British Home Secretary Theresa May is sacrificing the life of a young British citizen who committed no crime other than hacking off Big Content.

To be fair to May she would send anyone overseas to face a kangaroo court if the government asked her, but the case of Sheffield Hallam student Richard O'Dwyer is particularly unpleasant.

Under pressure from Hollywood, the US has started criminalising cases of piracy and using its legal system as a private police force for the studios. This unfortunately also means enforcing Big Content's view about what is a "crime".

A sensible home secretary would look at the charges that a British Citizen faces and question what he had done.

What O'Dwyer did was, when he was 19, open a website called tvshack.net which linked to places to watch TV and films online. In the UK this was not a crime - the movie studios complained and the CPS said it was not worth pursuing. So Big Content leaned on its tamed US cops to get an extradition on the kid so he could face the full wrath of US law.

In the US he could go to jail for a decade for doing something which is legal in the UK.

Needless to say that created a bit of stink with people who feel that May is ruining a kid's life just to keep the US government happy.

To make matters worse, a US citizen who carried out a crime in the UK would not be extradited back to face the music. The US is better at protecting its own citizens than May.
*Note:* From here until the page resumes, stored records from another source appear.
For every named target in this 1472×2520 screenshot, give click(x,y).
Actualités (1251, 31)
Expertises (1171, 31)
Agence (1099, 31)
According to the Daily Telegraph, Theresa May has told the House of Commons that she will not revisit plans to extradite to the US on copyright charges, saying her mind was already made up.

This lady is not for turning and the usual rubbish.

May hopes that this will push her tough Margaret Thatcher style image, but the reality is that she just appears like a heartless careerist who would sell her own grandmother if she thought she could look good on the cover of the Daily Mail.

O'Dwyer's only hope now is a court appeal.

But May might be finding that she is facing a lot of public support for O'Dwyer. Wikipedia boss Jimmy Wales is arranging an army of celebrities to take her on.

He is quoted as saying May should be very clear that the case is not going to go away and new supporters are joining the campaign all the time.